Jésus, figure adorée par toutes les églises chrétiennes, a été élevé par des parents qui le considéraient comme l’enfant de Dieu. On peut supposer qu’ils ne l’ont jamais battu, qu’ils lui ont témoigné le plus grand respect et le plus grand amour. Nous connaissons les résultats de cette éducation, fondée sur l’amour, la tolérance et le respect : quelqu’un qui a transmis à son tour ce qu’il avait reçu, la compassion, la tolérance, l’amour, le respect. Comment se fait-il qu’en 2 000 ans aucun représentant de l’Eglise ne se soit orienté dans ce sens? Que l’Eglise ne se soit jamais élevée contre le châtiment corporel des jeunes enfants? Que la charité, la tolérance et le pardon soient prêchés aux adultes et pratiqués à leur encontre, mais expressément refusés aux enfants ? Que les parents de Jésus n’aient jamais été offerts en exemple aux croyants ? Que des écoles chrétiennes d’Afrique protestent, au contraire, quand le gouvernement de la République des Comores veut interdire que les enfants soient frappés dans les écoles ? Il est dit dans cette pétition que le châtiment corporel des écoliers fait partie des obligations religieuses. On ne peut donner à tout cela d’autre explication que celle-ci : les adultes qui perpétuent par leurs actions une tradition de pouvoir, de représailles et de vengeance, restent prisonniers des humiliations refoulées qu’ils transmettent inconsciemment à la génération suivante.
Conséquences
Aujourd’hui, nous pouvons voir sur un écran d’ordinateur les lésions qui subsistent dans le cerveau des enfants maltraités ou négligés. De nombreux articles de chercheurs spécialisés dans l’étude du cerveau (dont Bruce D. Perry, pédopsychiatre par ailleurs) traitent de ce sujet non seulement dans des publications scientifiques, mais aussi sur Internet. Il est grand temps de s’éveiller d’un long sommeil. Nous, adultes, n’avons plus à redouter de nulle part ce danger d’anéantissement qui a constitué de fait une menace réelle pour nombre d’entre nous durant l’enfance. Nous n’avons plus besoin de nous cuirasser contre quelque chose qui est derrière nous. Mais d’autres dangers nous menacent de l’intérieur de nous-mêmes, si nous ignorons le savoir que détient notre corps. Il peut être dangereux de ne pas saisir les vrais mobiles de nos actions, d’être incapable de les comprendre. En revanche, la connaissance de notre histoire peut nous libérer d’avoir à fuir encore, inutilement, des dangers révolus, à réemployer sans cesse des stratégies inadaptées et à rester émotionnellement « aveugles ». Nous avons aujourd’hui la possibilité de tirer les leçons des expériences qui sont à notre disposition et de rechercher aux conflits des solutions neuves, créatives, qui reposent sur le respect. Nous le pouvons à partir du moment où nous prenons conscience que l’humiliation d’autrui n’apporte jamais de solution réelle ni durable, mais qu’elle génère au contraire – dans l’éducation comme en politique – de nouveaux foyers de violence. Les enfants qui apprennent chez eux, de leurs parents, des méthodes fondées sur l’humiliation et la menace, appliqueront à l’école ce qui leur a été inculqué à la maison. Et cette acquisition se fait avant l’âge de dix-huit mois, comme l’a montré une enquête, c’est-à-dire durant la période de formation du cerveau. D’où l’effet à long terme de ces « apprentissages », de cette école de violence.

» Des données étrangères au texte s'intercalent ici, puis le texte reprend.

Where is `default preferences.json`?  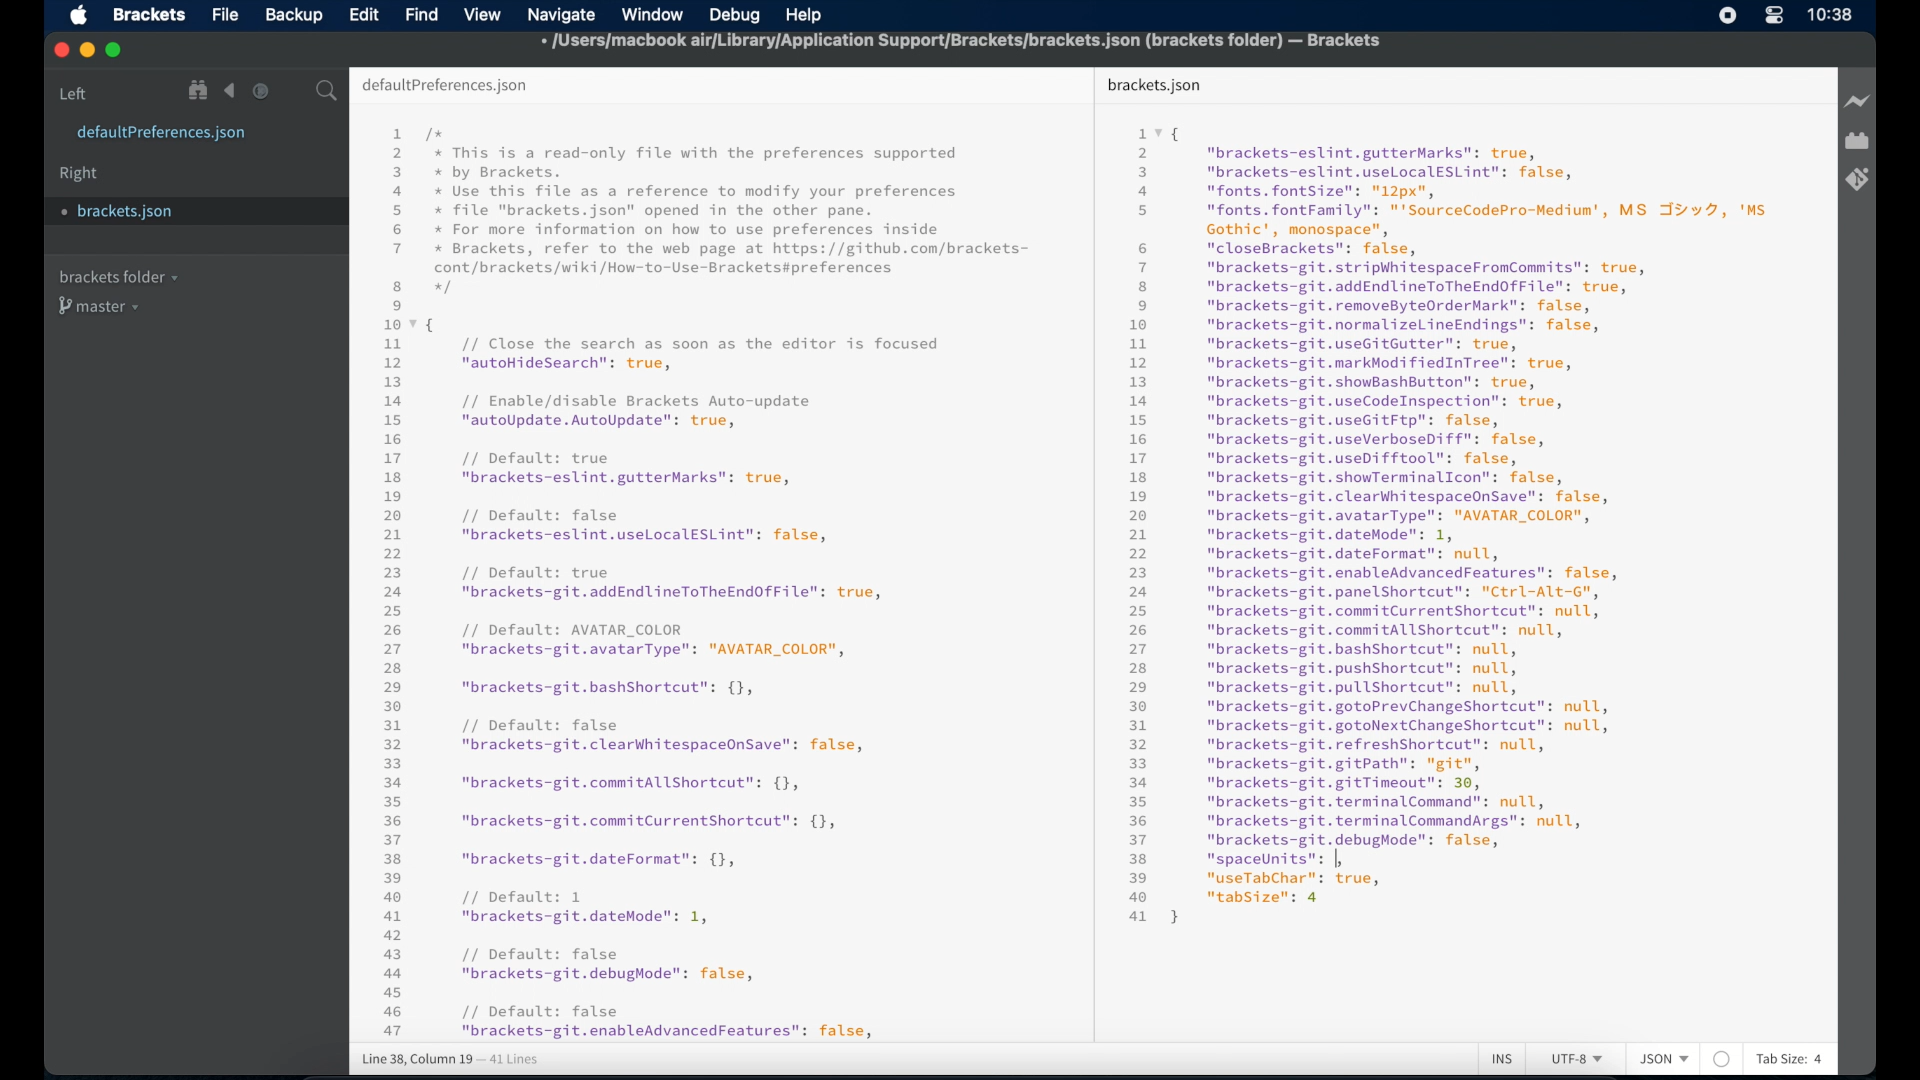 default preferences.json is located at coordinates (444, 86).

Vouloir lutter contre cette vérité toute simple avec des caméras vidéo revient à se boucher les yeux. Nous devons envisager d’autres modes de fonctionnement : écouter, regarder, oser une relation honnête, empreinte de respect, au lieu de nous en remettre uniquement à la protection d’un pouvoir punitif et destructeur. Et même si nous n’avons pas appris, enfants, à avoir confiance en une communication fondée sur le respect, il n’est jamais trop tard pour le faire. Un tel apprentissage me semble constituer une alternative sensée, porteuse d’espoir, à l’illusion que seul l’usage de la force peut nous venir en aide.